See queries.
Straight out steal from CalMeacham post in the current thread Laws of Physics.
Too good a thread to start what would perhaps devolve into a hijack.
See queries.
Straight out steal from CalMeacham post in the current thread Laws of Physics.
Too good a thread to start what would perhaps devolve into a hijack.
Well, to begin with, there are only two liquid elements at standard pressure and temperature - Mercury and Bromine. Maybe conditions do not favor liquids? Seems hard to believe looking out the window right now.
Dennis
What is standard pressure and temperature? Does this refer to the universe or just our planet?
Probably the scientist referenced is Victor Weisskopf. In an article “About Liquids” (Transactions of the New York Academy of Sciences, Volume 38, Issue 1 Series II, November 1977, pages 202–218) he wrote
I don’t really understand quantum mechanics well enough to explain why he believed that.
It refers strictly to atmospheric conditions on Earth. See here Standard temperature and pressure - Wikipedia and Standard atmosphere - Wikipedia for more.
Back to the OP.
I’d suggest that it’s appropriate to think of liquids as a narrow transition region between solids and gasses. Some elements have fairly large areas of pressure/temperature space in their phase diagram (Phase diagram - Wikipedia) which can be liquid. Other elements have very little liquid space; they really want to be solid or gas, but not liquid.

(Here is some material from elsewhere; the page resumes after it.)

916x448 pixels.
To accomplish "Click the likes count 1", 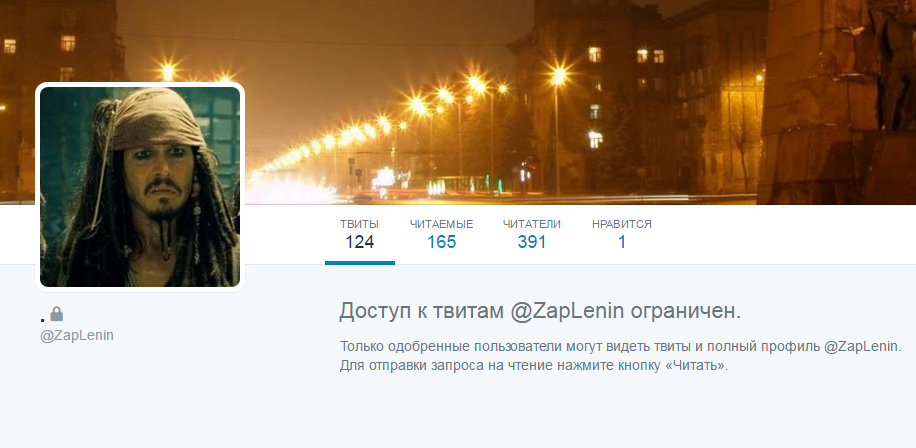I will 622,242.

The implication to me is that liquid state is a subtle and special thing. The vast majority of the conditions throughout the universe are incompatible with liquids, even exotic liquids. The fact we live in an environment conducive to liquid forms of common substances is yet another example of the Goldilocks phenomenon.

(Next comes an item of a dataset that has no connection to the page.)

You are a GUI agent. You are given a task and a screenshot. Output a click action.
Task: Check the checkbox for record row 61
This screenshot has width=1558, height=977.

There are a variety of definitions depending on context, but standard temperature and pressure (STP) does essentially refer to a baseline for some terrestrial conditions. Most places in the universe, of course, experience conditions beyond the extremes of what we see on Earth, and there is no special chemistry that occurs just on our planet.

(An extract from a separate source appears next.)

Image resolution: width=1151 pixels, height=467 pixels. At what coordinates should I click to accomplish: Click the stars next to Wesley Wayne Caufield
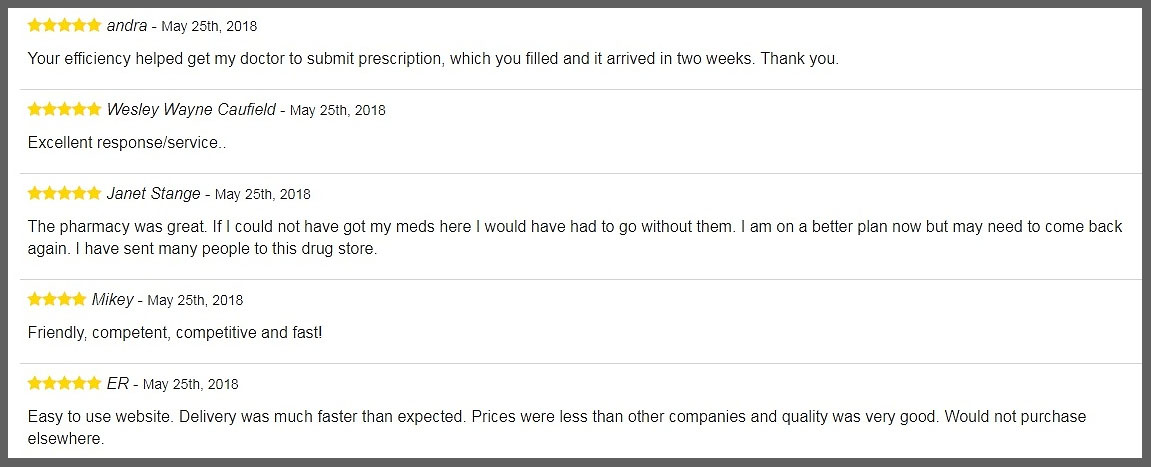pos(64,109)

The liquid phase is a special class of fluid (a phase in which matter has zero shear modulus and therefore will flow) but has a defined boundary (liquid surface) and does not naturally expand or diffuse in the ambient atmosphere. That we use and consume what is likely the universe’s most common liquid–water–every day makes it seem prosaic but there is nothing obvious about its behavior. The behavior of individual molecules in a neutral gas or the overall mass can be simulated on various levels from basic quantum electrodynamics to statistical mechanics to classical thermodynamics with a high degree of fidelity. The behavior of water molecules, however, defies a comprehensive explanation, and depending on temperature distribution it may behave in very different ways. The anomolous properties of water are well characterized and described on various levels but not down to the point that we could deduce or simulate them using quantum field theory, and water is basically the most simple neutral multiple-element molecule except for hydrogen fluoride. More complex liquids act in even stranger ways, often behaving like amorphous or even crystalline solids under various ambient and charge conditions.
Stranger
I can see his point. Solids are fairly obvious, and so are gasses. Liquids aren’t. They only exist in goldilocks pressure/temperature conditions.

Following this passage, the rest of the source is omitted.